**Exercise details:** Both the line containing "You are a GUI" and the line containing "Image resolution: width=1089" belong to the span. Output exactly that span from the listing below, and nothing outside it.

Segment Start: Provided data

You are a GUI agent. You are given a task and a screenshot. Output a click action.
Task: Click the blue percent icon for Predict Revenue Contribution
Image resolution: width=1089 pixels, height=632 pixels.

Segment End: Provided data
Segment Start: Provided data

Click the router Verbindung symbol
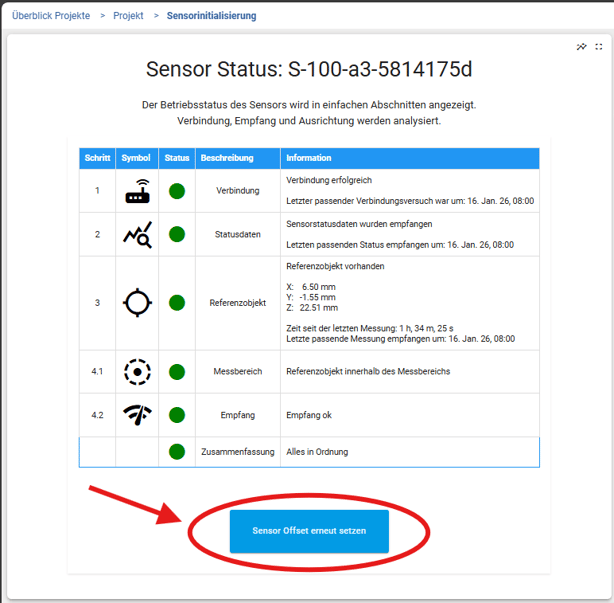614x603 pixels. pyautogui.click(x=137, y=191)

Segment End: Provided data

**Solution for this exercise:**
You are a GUI agent. You are given a task and a screenshot. Output a click action.
Task: Click the blue percent icon for Predict Revenue Contribution
Image resolution: width=1089 pixels, height=632 pixels.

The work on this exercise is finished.